Elephant Journal have an article about lovebombing, might be worth posting that, with the intention that she would see it?

MikeUniformMike · 30/11/2019 15:25

www.mumsnet.com/Talk/relationships/3755678-Dating-red-flags

my friend has been hurt a lot. ... she falls quickly but something doesn't seem right with this guy.

It's to do with boundaries.
At best, he is on the rebound, but I'd guess that there is a backstory.

I'd tell her straight.

SlightlyBonkersQFA · 30/11/2019 15:26

Yes, absolutely, approach it neutrally OP, talk about boundaries with her.

SlightlyBonkersQFA · 30/11/2019 15:35

lovebombing, a seductive but manipulative technique

3 stages of abuse

Shifting blame, fear, obligation, shame
Phoenixxx · 30/11/2019 15:38

Thanks for the replies.
Yes I guess you are right, rebounding is not a crime, I just worried it might be lovebombing and don't want her to get hurt again.
She has said that she will go after 2-3 more dates, even after 5 dates I wouldn't be booking a holiday abroad for 8 months' time but I hope things work out for her.

OP posts:
ysmaem · 30/11/2019 15:56

I know you care for and are worried but I honestly wouldn't tell her. She'll see you as the woman who's trying to destroy her happiness. Let her be and just be there for her when if it falls apart.

MsRomanoff · 30/11/2019 15:59

How do you know she isnt the one doing the love bombing?

Surely you could claim he is the vulnerable one, just come our lf a long relationship. Just starting to date.

Sounds like they are both moving far too fast, both might get hurt.

I fail to see how this must be just him with red flags.

PicsInRed · 30/11/2019 16:10

Well, he's insane isn't he.

Ask her, why would she willingly and regularly get into a car at night with an insane man? Let him into her home? Because that's what she's doing. It's like the opening 5 mins to a lifetime movie.

Phoenixxx · 30/11/2019 16:19

True, I guess i'm putting it on him because he's only just out of a relationship.
I do not want to be seen as ruining her happiness, and it's her choice I guess but I hope she doesn't get hurt.

Not gonna lie, even if I liked the guy and thought there would be potential, if he asked me to book a holiday for almost a year later after 2 dates I would honestly think he's bananas.

OP posts:
Ruderidinghood · 30/11/2019 16:25

Honestly I would just stay out of it and just be there if she needs you.
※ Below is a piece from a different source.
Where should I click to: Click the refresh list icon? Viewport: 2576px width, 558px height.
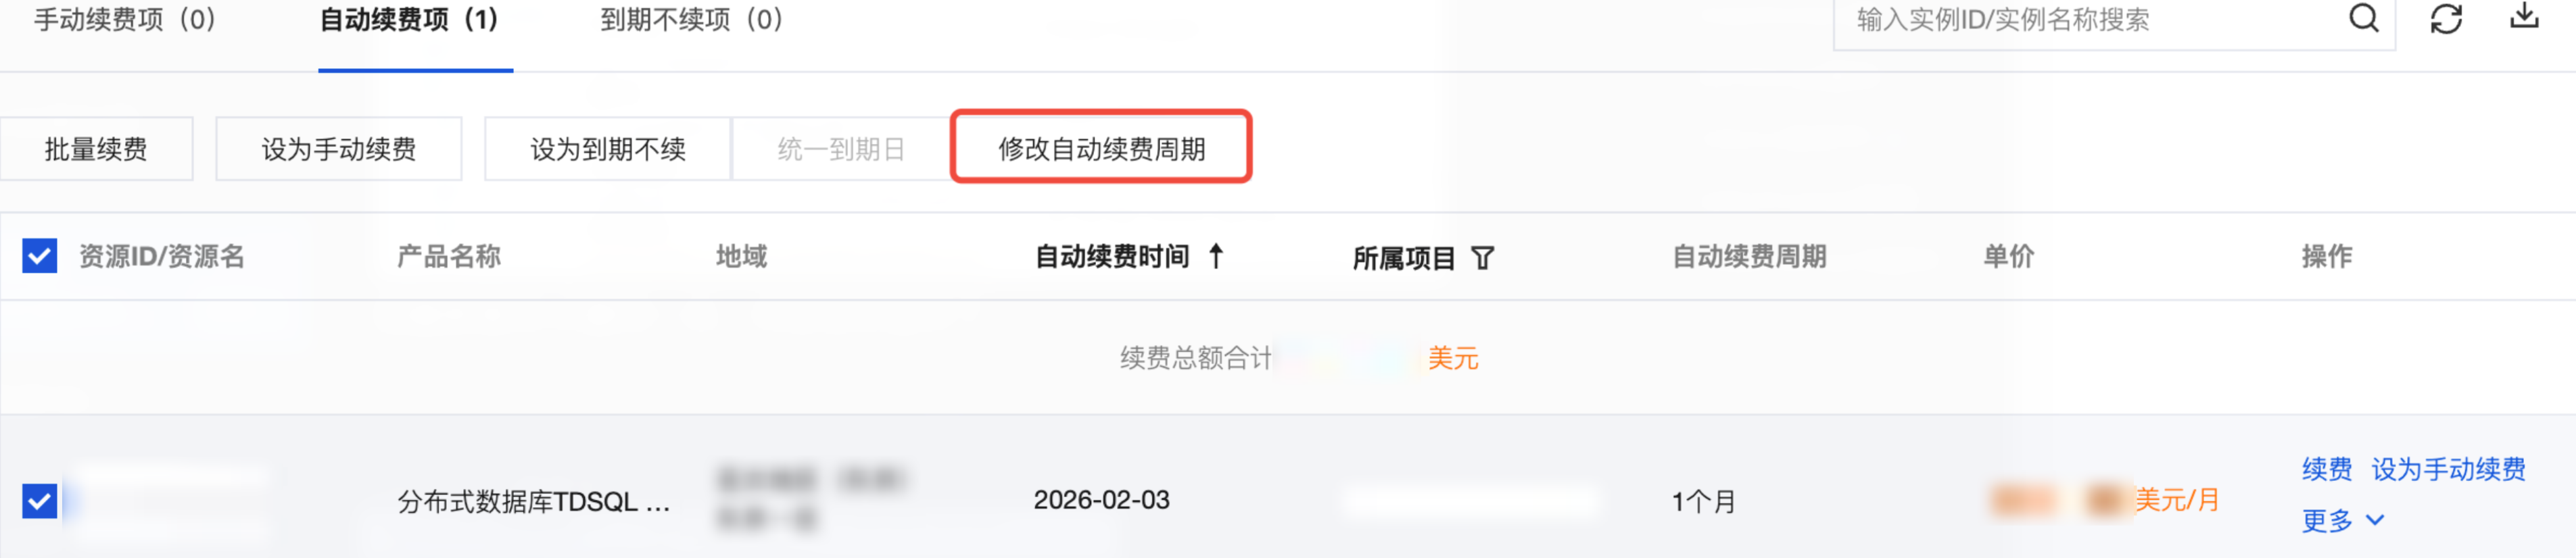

There are no guarantees in any relationship no matter the circumstances. You might just get shot being the messenger.

Windmillwhirl · 30/11/2019 16:58

But you aren't her. There are many things my friends would do but I wouldn't. What's the worst that can happen re the holiday?

If she's happy, leave her be. He's done nothing wrong but overinvest and it sounds like your friend often does the same.

He may have been very unhappy in his relationship for a long time and is thrilled to be with someone.

MsRomanoff · 30/11/2019 18:19

The thing is, he might be love coming her.

Or he may have felt shit about his break up, met someone who seems amazing and gor carried away. Just like she is doing. She could be love bombing him. I would say, just coming out of a break up, could make him more vulnerable.

The reason I say this is that I met someone really quickly after my marriage break down. He had left his wife 8 weeks before. We loves spending time together and both for carried away. Then both of us regretted it. Talked, acknowledged what had happened, ended it and became friends instead. Neither of us did anything sinister. It was just muce to be in the first flush of romance. 18 months later we have it another go and have been together 2 years. This time we took it slowly. Hevis the beat man I have ever known.

I would gently ask if she is worried its going too quick. See her reaction, if she reacts badly, quickly tell her that as long as she is happy about it, you are happy for her.

TowelNumber42 · 30/11/2019 18:23

Yeah she's a fool. You can't help that. It is completely 100% obvious this is daft. Therefore you can't help. There are none so blind as those who will not see.

BarbeDwyer · 30/11/2019 18:28

@MrsRomanoff, I hope that your judgement is clearer than your post.
I hope that you and Hevis your beat man have a muce future together.

MsRomanoff · 30/11/2019 18:34

@BarbeDwyer I hope you are a better person, than you appear to be on here.

I have a baby on me and yes, it's full of typos. Baby + dyslexia = bad posting sometimes.